Visual artist Danny Malboeuf is not here to sell you on his work. He’s barely even there to tell you about his work.
The few words he does say come out in short, usually blunt, bursts of speech at barely above a whisper.
But Malboeuf doesn’t really need to talk about his art. His paintings scream talent on their own.
Malboeuf’s work will be featured as part of the Iredell Arts Council’s Visual Arts Series beginning March 7. His exhibit is entitled “The Atrocities Show.”
And the exhibit seems to be aptly named. Malboeuf’s art could be characterized by his creation of dark moods and portraying mythical moments on canvas.
Works like “Portrait of Emilie Chambarrette” and “Siamsterdam” depict characters after literal physical transformation, and Malboeuf doesn’t shy away from the macabre. He draws flesh as it becomes mangled and contorted to serve whatever function needed by the figure.
But even with such graphic takes on his subjects, Malboeuf does manage to employ a sense of calmness into his work. The subjects he depicts are often young and wear intelligent, sometimes anxious, expressions on their faces. He says that motif stems from his interest in exploring religious ecstasy.
“That’s always fascinated me,” he said. “It’s that religious exaltation and the transcendence from the higher world to this world, and vice-versa.”
Although his art doesn’t show it, Malboeuf claims to be completely self-taught as an artist.
“I was born, started painting and that’s pretty much it,” he joked.
Born in Statesville in 1960, Malboeuf said he’s stayed in the area his whole life. He said he has been creating art since a young age.
He mentioned that he didn’t start seriously pursuing art until he was in his teens, but at age 21 discovered masters like Italian artist Caravaggio.
“From that I got books and read ... It’s a natural progression from that I suppose,” he said.
One thing that’s clear about Malboeuf is his dedication. He claims that creating art is what he was made to do. He describes himself as living like a monk and says faith is a huge part of his work.
“For centuries, art was created under the auspice of the church,” he remarked. “Some of the greatest masterpieces of all time were created under Catholicism and religion.”
Malboeuf was also quick to comment on issues he sees in contemporary art.
“Now it’s like anything goes and everything goes,” he said. “There’s no structure, it’s all amorphous. Like a big, gray blob. Maybe it’ll settle here, maybe there. There’s no structure to it. There’s no definite yes, no, truth, lie, black and white. I like absolutes and I like containment.”

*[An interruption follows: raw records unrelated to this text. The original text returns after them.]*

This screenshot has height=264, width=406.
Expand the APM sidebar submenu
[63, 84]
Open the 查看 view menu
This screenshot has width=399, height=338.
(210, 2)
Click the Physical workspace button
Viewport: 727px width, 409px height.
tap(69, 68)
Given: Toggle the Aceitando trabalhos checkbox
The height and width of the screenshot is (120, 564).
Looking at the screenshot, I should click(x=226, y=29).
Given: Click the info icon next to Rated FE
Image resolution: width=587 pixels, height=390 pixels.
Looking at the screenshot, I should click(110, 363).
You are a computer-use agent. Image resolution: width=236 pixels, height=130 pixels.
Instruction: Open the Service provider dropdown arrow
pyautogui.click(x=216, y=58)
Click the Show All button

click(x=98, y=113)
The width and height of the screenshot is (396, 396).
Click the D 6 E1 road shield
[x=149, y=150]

He also said that he detests artistic egos; he believes that good art doesn’t need to be explained.
“An orange doesn’t sell you itself, it just makes what it makes,” he said. “If it's good it will rise to the top, if it’s not it’ll sink and it deserves to sink.”
It’s that stripped-down approach that defines Malboeuf’s work ethic. He said he prefers to work on multiple projects at a time and let his art organically take shape. He called linear thought a distraction.
“I can’t put it into words, but if I sit down and plan out a painting, it’s not going to turn out right,” he said. “It’s going to be horrible. It’s going to be contrived and contentious.”
He even said that he doesn’t like putting a price tag to his art because making money on his work is an afterthought.
“It’s just uncomfortable because it makes almost a profession and I’m not doing it to earn a check to pay for the light bill or whatever,” he said. “I’m doing it because it’s what I was created to do. It just kind of takes it into a commercial area that I’m not comfortable with.”
That's not to say he doesn’t mind seeing his work on display. Malboeuf has been exhibited at the University of North Carolina at Chapel Hill, the Queens Gallery & Art Center in Charlotte and other galleries along the east coast.
This exhibit with the Iredell Arts Council will be his first exhibit in Statesville in five years, and he says it’s both exciting and comforting to be featured at home.
“The Atrocities Show” will run at the Iredell County Arts Council at 203 S. Meeting St. from March 7-28. There will be an opening reception March 7 from 6-8 p.m. with works available for purchase. More of Malboeuf’s art can be seen at kolaboy.com.